We have six kids. Our kids are between eleven and almost twenty-five (Yikes!). They came in boy-girl pairs (two years in between) with the pairs occurring four years apart. We are a blended family, but as I have mentioned before, it is often hard to remember who's blended and who's not.
Like our children, we have gone through many stages in these last two-plus decades. I feel really sad for the older ones so, if you two are reading this: "I am so sorry we fought every battle. We didn't realize how absolutely necessary it was to win the war." I think they spent a lot of time thinking I was ridiculous, and if the truth be known, so did I. I just had no sense of the big picture.

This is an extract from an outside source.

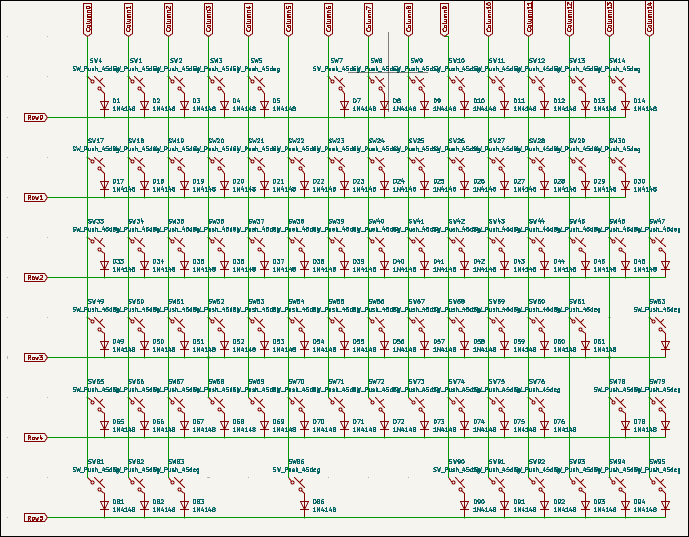Select the Row5 global label

click(36, 518)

Scripture was very helpful. When I first read Proverbs 18:2, I knew it was written directly for me, several thousand years prior: "A fool does not delight in understanding, but only in revealing his own mind." (NAS) God had actually seen my very articulate self telling these poor kids the same thing again and again, every which way but sideways. I honestly watched their beautiful blue eyes glaze over on dozens of occasions. And yet--I did not stop. I heard the words of the proverb repeating through my brain like a broken record (a-fool-delights-in-revealing-his-own-mind-a-fool-delights-in-revealing-his-own-mind-a-fool-delights-in-revealing-his-own-mind). I knew exactly what I was doing as I was doing it. And yet--I did not stop. I guess I felt I was compensating for what my husband wasn't saying.

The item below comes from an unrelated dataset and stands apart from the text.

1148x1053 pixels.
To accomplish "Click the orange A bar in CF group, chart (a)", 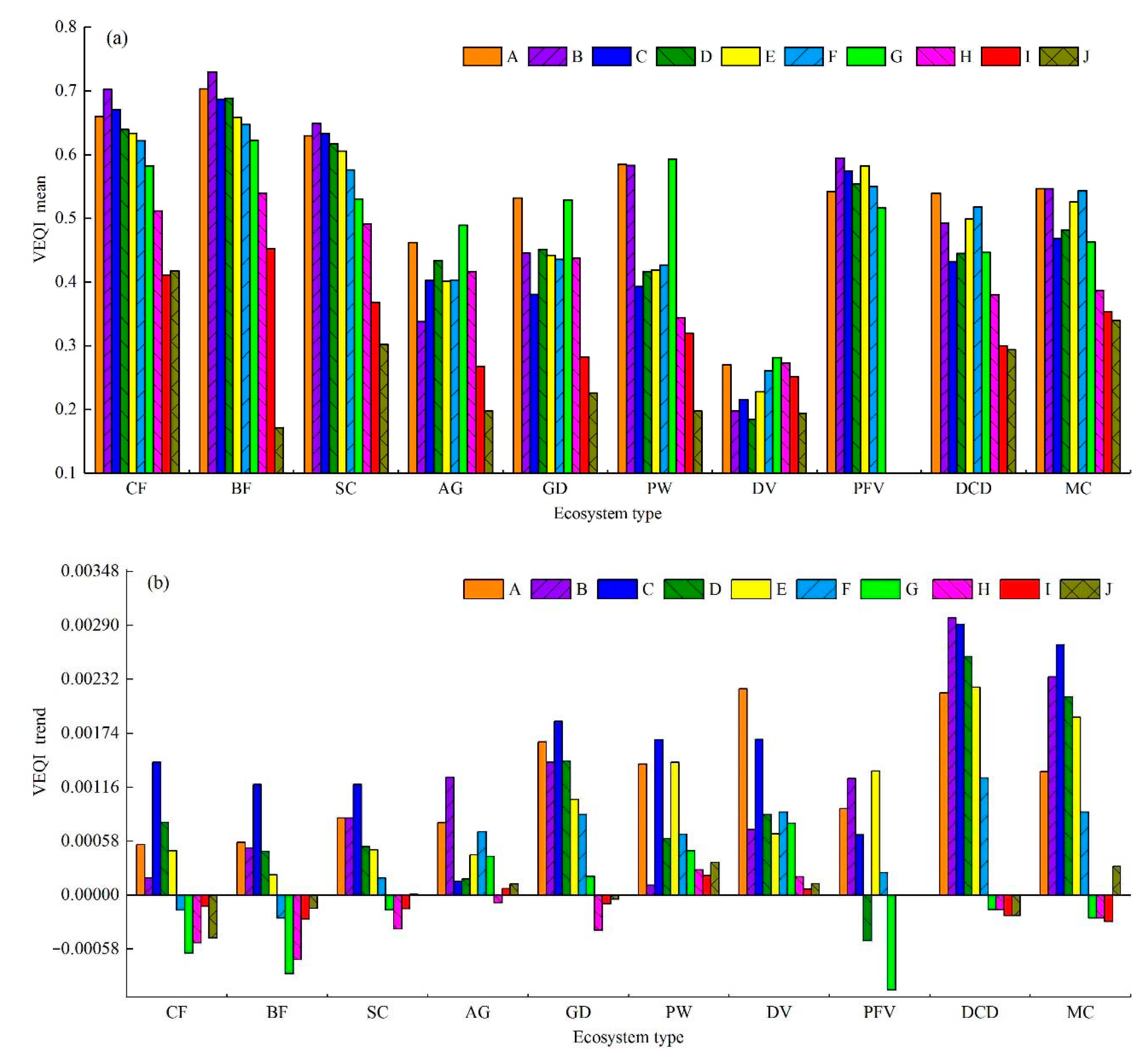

When attention turned to the next two children, I think I did a little better. I didn't wax as philosophic, but instead, I embraced and gave voice to my inner twins, Nag and Threaten. Even though I wasn't as clever and articulate of speech, the result was almost the same. I nagged and their eyes glazed over (a-fool-delights-in-revealing-his-own-mind). So, I threatened. My mouth, at least, wasn't running until my head turned blue. Before long, though, I gave up. I'd say things like, "A gnat--that's what I am. An annoying little gnat flying around your head." Then I'd huff away. I think they spent a lot of time thinking I was ridiculous, and if the truth be known, so did I. By God's infinite mercy, they have turned out well.
And now for the last two. I don't explain a whole lot, don't nag until their eyes glaze over, but I admit it--I threaten. I try not to threaten crazy, over-the-top restrictions like I did with the middle children. I often lack follow-through. The Bible admonishes me again: "He who spares his rod hates his son, but he who loves him disciplines him promptly." (Proverbs 13:24/NKJV) Our kids are a little old to spank, but I feel we are beginning to parent like grandparents. They have begun to count on our forgetfulness. And it's past time to reign them in, because we do not hate them. We love them, and therefore, must discipline them.
So, I guess my point is that there needs to be balance. Consistent parenting which forces children to take responsibility for their actions is the best kind. Reasonable parenting which doesn't make gigantic mountains out of little, tiny molehills is the best kind. We are engaged in a war for our children's hearts and their futures, for their spouses and their children. That is the actual war. By comparison, the messy bedrooms and incomplete math assignments, the failure to do the dishes or take the trash out--those are merely battles. They can't be ignored because they add up, but to put it in my dad's words, "everything is not a tragedy." We need to choose our battles wisely, or we will lose the war.
Thanks for putting down the words I often felt about my own parenting skills. Love ya!